Work order:
After locating the line that contains "720x400 pixels.", restate it and each later line word for word through the end of the records.

Records provided:
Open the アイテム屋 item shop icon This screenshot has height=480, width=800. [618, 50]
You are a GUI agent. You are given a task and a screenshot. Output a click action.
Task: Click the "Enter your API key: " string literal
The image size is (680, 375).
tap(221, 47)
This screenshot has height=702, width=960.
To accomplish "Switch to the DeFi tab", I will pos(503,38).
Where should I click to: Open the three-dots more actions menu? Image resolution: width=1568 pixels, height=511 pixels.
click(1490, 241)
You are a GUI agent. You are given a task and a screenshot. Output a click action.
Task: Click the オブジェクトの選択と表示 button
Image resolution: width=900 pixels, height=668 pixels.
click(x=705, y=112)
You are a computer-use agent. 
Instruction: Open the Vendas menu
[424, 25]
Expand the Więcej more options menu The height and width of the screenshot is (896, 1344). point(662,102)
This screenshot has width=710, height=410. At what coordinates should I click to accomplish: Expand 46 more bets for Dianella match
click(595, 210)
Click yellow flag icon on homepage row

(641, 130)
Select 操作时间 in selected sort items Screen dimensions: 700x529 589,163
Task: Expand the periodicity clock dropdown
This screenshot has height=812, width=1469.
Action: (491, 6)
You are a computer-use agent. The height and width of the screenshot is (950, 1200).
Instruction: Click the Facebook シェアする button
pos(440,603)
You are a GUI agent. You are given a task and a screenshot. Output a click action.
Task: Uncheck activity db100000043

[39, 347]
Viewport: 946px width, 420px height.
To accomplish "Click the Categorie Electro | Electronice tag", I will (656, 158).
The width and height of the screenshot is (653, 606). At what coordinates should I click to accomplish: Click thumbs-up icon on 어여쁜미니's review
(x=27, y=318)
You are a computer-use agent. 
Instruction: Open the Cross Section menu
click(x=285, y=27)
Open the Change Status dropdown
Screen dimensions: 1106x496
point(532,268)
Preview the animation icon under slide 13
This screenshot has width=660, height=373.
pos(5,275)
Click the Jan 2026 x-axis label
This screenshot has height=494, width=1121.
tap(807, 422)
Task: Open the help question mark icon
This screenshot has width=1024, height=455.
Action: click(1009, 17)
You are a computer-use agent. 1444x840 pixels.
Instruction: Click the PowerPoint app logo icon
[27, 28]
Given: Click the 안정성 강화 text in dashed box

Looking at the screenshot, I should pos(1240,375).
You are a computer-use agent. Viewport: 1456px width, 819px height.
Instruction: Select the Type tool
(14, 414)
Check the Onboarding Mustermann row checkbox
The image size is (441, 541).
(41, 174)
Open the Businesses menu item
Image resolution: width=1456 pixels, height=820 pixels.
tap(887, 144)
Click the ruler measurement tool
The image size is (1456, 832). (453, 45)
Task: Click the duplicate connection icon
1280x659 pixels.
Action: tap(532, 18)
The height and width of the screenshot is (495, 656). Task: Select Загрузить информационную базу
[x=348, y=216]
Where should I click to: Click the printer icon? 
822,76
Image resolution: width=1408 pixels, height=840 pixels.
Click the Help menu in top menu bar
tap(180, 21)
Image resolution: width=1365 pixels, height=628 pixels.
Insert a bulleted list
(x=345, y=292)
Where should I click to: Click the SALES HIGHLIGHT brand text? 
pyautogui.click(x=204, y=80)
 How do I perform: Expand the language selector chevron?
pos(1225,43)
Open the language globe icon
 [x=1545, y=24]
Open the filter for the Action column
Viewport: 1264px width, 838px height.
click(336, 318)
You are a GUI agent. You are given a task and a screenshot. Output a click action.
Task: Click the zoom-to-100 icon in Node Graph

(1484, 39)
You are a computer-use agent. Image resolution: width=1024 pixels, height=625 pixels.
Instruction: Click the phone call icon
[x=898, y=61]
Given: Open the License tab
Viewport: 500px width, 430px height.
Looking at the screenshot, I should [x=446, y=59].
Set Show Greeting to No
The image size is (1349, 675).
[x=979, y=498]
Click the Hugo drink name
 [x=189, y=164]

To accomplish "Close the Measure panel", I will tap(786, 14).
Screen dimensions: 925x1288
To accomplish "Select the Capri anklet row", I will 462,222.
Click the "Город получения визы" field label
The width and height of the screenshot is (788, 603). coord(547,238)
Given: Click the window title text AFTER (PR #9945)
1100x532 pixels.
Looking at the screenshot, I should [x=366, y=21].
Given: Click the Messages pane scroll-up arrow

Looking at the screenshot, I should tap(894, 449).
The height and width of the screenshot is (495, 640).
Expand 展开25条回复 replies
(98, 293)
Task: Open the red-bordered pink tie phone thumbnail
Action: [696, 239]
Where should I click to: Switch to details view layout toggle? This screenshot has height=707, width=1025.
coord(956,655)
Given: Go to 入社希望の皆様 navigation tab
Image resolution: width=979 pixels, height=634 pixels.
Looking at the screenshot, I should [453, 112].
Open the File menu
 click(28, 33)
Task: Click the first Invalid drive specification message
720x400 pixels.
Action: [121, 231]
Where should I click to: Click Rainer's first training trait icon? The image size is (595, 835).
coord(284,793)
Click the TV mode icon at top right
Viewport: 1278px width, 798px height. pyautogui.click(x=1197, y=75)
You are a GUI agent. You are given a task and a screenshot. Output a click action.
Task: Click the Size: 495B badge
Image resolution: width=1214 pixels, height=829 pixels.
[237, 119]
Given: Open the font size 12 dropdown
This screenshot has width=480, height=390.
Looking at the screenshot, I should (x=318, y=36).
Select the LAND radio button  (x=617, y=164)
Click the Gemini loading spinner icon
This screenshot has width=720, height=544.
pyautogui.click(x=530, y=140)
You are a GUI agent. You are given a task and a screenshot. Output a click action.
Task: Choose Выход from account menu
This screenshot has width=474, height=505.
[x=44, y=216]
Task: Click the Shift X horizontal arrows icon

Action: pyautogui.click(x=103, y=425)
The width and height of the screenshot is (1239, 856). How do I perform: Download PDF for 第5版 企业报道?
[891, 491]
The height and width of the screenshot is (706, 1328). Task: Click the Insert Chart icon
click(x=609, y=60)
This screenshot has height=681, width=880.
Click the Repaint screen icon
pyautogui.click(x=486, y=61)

Response area:
720x400 pixels.
Action: [121, 231]
Where should I click to: Click Rainer's first training trait icon? The image size is (595, 835).
coord(284,793)
Click the TV mode icon at top right
Viewport: 1278px width, 798px height. pyautogui.click(x=1197, y=75)
You are a GUI agent. You are given a task and a screenshot. Output a click action.
Task: Click the Size: 495B badge
Image resolution: width=1214 pixels, height=829 pixels.
[237, 119]
Given: Open the font size 12 dropdown
This screenshot has width=480, height=390.
Looking at the screenshot, I should (x=318, y=36).
Select the LAND radio button  (x=617, y=164)
Click the Gemini loading spinner icon
This screenshot has width=720, height=544.
pyautogui.click(x=530, y=140)
You are a GUI agent. You are given a task and a screenshot. Output a click action.
Task: Choose Выход from account menu
This screenshot has width=474, height=505.
[x=44, y=216]
Task: Click the Shift X horizontal arrows icon

Action: pyautogui.click(x=103, y=425)
The width and height of the screenshot is (1239, 856). How do I perform: Download PDF for 第5版 企业报道?
[891, 491]
The height and width of the screenshot is (706, 1328). Task: Click the Insert Chart icon
click(x=609, y=60)
This screenshot has height=681, width=880.
Click the Repaint screen icon
pyautogui.click(x=486, y=61)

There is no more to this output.